Automatic Perturbation Analysis on General Computational Graphs. Kaidi Xu*, Zhouxing Shi*, Huan Zhang*, Minlie Huang, Kai-Wei Chang, Bhavya Kailkhura, Xue Lin, Cho-Jui Hsieh (* equal contribution). https://arxiv.org/pdf/2002.12920

This repository is mainly maintained by Kaidi Xu (xu.kaid@husky.neu.edu) and Zhouxing Shi (zhouxingshichn@gmail.com). Feel free to contact us or open an issue if you have problems when using our library.

Installation

Before you run any examples, please install auto_LiRPA first:

git clone https://github.com/KaidiXu/auto_LiRPA
cd auto_LiRPA
python setup.py install

Note that this library is still under heavy development. We are still working on implementing more primitive operations on computational graphs. These operations are implemented in auto_LiRPA/bound_ops.py. For example, if you add a custom activation function that is not supported by our framework, you can implement it in this file.

If you encounter any problems with this library, feel free create an issue or pull request. We welcome contributions in any form from anyone.

Quick Start

First define your computation as a nn.Module and wrap it using auto_LiRPA.BoundGeneral(). Then, you can call the compute_bounds function to obtain certified lower and upper bounds under perturbation:

# Define computation as a nn.Module
class MyModel(nn.Module):
    def forward(self, x):
        # Define your computation here

model = MyModel()
my_input = load_a_batch_of_data()
# Wrap model with auto_LiRPA
model = auto_LiRPA.BoundGeneral(model, my_input)
# Define perturbation
ptb = PerturbationLpNorm(norm=np.inf, eps=0.1)
# Compute LiRPA bounds
lb, ub = model.compute_bounds(ptb=ptb, x=my_input, method="backward")

Checkout examples/vision/simple_verification.py for a complete but very basic example.

More Examples

We provide many examples of using our auto_LiRPA library, including robustness verification and certified robust training for fairly complicated networks and specifications.
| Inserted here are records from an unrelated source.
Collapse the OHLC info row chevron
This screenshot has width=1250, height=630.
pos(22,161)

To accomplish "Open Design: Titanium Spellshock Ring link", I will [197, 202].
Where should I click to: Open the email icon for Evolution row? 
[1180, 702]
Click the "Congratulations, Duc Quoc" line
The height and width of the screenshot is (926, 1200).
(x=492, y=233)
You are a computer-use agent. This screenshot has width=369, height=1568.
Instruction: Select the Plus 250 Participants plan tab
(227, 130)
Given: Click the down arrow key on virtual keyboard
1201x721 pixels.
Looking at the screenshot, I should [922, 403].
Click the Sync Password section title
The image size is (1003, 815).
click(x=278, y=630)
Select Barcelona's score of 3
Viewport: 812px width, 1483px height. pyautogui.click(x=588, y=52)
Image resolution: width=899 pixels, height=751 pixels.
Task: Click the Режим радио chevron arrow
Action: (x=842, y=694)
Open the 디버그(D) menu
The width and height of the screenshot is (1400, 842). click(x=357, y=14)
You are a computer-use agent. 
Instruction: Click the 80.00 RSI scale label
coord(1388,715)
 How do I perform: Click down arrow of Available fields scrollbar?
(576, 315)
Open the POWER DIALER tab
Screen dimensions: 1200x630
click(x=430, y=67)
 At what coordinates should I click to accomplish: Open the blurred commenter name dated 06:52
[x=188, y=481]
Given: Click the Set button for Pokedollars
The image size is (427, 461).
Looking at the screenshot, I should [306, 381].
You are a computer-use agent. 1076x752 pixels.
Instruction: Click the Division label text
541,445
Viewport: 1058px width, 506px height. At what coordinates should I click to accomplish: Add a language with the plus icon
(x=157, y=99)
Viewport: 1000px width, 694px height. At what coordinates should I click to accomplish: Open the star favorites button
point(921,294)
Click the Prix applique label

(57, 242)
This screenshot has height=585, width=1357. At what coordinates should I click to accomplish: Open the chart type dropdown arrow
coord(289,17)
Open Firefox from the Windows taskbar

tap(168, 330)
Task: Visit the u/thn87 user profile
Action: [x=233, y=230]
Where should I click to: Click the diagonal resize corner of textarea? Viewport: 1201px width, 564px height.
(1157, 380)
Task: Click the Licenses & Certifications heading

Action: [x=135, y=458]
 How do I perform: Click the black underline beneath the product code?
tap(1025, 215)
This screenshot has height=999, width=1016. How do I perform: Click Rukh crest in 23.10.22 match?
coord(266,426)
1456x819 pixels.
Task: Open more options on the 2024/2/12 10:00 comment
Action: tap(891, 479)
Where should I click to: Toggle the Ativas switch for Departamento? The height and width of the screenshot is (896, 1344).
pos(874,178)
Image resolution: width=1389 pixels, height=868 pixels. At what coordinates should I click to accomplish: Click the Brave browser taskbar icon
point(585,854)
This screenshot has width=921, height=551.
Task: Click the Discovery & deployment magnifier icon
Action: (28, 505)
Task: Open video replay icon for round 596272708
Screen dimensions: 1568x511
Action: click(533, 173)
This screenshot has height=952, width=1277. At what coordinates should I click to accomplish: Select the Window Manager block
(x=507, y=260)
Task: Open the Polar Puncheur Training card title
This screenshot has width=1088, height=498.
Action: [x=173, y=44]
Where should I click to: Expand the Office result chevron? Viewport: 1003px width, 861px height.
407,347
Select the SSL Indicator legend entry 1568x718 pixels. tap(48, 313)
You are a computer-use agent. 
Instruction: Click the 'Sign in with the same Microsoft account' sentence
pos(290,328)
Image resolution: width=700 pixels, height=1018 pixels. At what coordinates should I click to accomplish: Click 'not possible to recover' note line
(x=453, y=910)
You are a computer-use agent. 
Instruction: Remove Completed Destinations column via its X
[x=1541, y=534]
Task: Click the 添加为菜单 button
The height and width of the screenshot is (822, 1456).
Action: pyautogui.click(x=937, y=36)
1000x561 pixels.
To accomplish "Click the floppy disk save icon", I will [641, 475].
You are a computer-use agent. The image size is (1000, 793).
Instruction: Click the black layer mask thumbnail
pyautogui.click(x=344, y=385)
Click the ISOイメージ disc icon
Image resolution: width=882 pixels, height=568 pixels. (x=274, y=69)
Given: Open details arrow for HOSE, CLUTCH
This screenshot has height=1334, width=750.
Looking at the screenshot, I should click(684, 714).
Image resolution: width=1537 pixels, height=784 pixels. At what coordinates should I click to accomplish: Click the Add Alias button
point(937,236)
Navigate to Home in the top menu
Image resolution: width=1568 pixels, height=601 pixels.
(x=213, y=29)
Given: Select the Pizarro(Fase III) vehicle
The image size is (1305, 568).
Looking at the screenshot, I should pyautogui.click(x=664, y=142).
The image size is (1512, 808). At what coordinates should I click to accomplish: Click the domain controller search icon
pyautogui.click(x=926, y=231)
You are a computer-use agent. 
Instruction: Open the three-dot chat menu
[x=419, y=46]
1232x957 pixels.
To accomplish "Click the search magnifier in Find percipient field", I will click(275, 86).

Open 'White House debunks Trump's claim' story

Basic Bound Computation and Verification

We provide a very simple tutorial for auto_LiRPA at examples/vision/simple_verification.py. This script is self-contained. It loads a simple CNN model and compute the guaranteed lower and upper bounds using LiRPA for each output neuron under a L infinity perturbation.

python -m examples.vision.simple_verification

Basic Certified Training

We provide a simple example of certified training. By default it uses CROWN-IBP to train a certifiably robust model:

cd examples/vision
python simple_training.py

The default model is a small model, and you can get around 10%-11% verified error (at Linf eps=0.3) after training.

Certified Training for LSTM on MNIST

In examples/sequence, we have an example of training a certifiably robust LSTM on MNIST, where an input image is perturbed within an Lp-ball and sliced to several pieces each regarded as an input frame. To run the example:

python -m examples.sequence.train

Certified Training for Word Substitution Perturbation on Transformer and LSTM

In examples/language, we show that our framework can support perturbation specification of word substitution, beyond Lp-ball perturbation. We perform certified training for Transformer and LSTM on a sentiment classification task.

To train a robust Transformer:

python -m examples.language.train --model=transformer --robust --ibp --method=backward --train

And to train a robust LSTM:

python -m examples.language.train --model=lstm --grad_clip=5.0 --lr=0.001 --robust --ibp --method=backward --train

Certified Training for Weight Perturbation

We provide an example for training a robust network under weight perturbations by applying LiRPA bounds on network weights rather than inputs. This essentially obtains a network that has "flat" optimization landscape (a small change in weight parameters do not change loss too much).

cd examples/vision
python train_general.py --config config/mnist_crown_L2.json --path_prefix saved_models  --model_subset 2

See more details in doc/paper.md for this example.